## WORK TO DO
Print the records below without any change, from the line containing "Click the bullet dot before В России" through the line containing "Looking at the screenshot, I should (287, 397).".

____ DATA SHOWN

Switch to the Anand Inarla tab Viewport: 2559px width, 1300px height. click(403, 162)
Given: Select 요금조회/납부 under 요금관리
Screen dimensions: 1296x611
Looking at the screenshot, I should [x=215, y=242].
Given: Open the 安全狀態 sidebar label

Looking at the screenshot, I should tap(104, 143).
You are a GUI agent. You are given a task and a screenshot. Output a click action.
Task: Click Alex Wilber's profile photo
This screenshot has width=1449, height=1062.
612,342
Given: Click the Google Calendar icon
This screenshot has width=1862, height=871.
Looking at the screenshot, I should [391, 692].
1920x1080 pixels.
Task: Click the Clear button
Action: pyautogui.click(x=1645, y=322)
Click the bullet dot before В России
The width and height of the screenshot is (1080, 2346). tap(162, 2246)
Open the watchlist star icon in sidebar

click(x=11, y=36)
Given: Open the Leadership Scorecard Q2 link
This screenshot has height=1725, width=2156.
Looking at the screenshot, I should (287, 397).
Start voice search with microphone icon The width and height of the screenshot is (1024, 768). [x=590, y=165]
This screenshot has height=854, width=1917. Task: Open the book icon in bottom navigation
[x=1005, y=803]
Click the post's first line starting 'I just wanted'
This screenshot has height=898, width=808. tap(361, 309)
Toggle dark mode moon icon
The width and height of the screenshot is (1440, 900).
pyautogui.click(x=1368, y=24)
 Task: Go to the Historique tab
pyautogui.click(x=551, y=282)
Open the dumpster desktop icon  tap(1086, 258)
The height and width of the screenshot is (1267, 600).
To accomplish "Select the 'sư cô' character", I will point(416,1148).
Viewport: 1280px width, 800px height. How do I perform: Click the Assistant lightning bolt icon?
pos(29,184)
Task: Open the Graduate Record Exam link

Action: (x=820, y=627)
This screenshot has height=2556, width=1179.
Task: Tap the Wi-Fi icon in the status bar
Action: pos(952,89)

________

## EXPECTED ANSWER
Click the bullet dot before В России
The width and height of the screenshot is (1080, 2346). tap(162, 2246)
Open the watchlist star icon in sidebar

click(x=11, y=36)
Given: Open the Leadership Scorecard Q2 link
This screenshot has height=1725, width=2156.
Looking at the screenshot, I should (287, 397).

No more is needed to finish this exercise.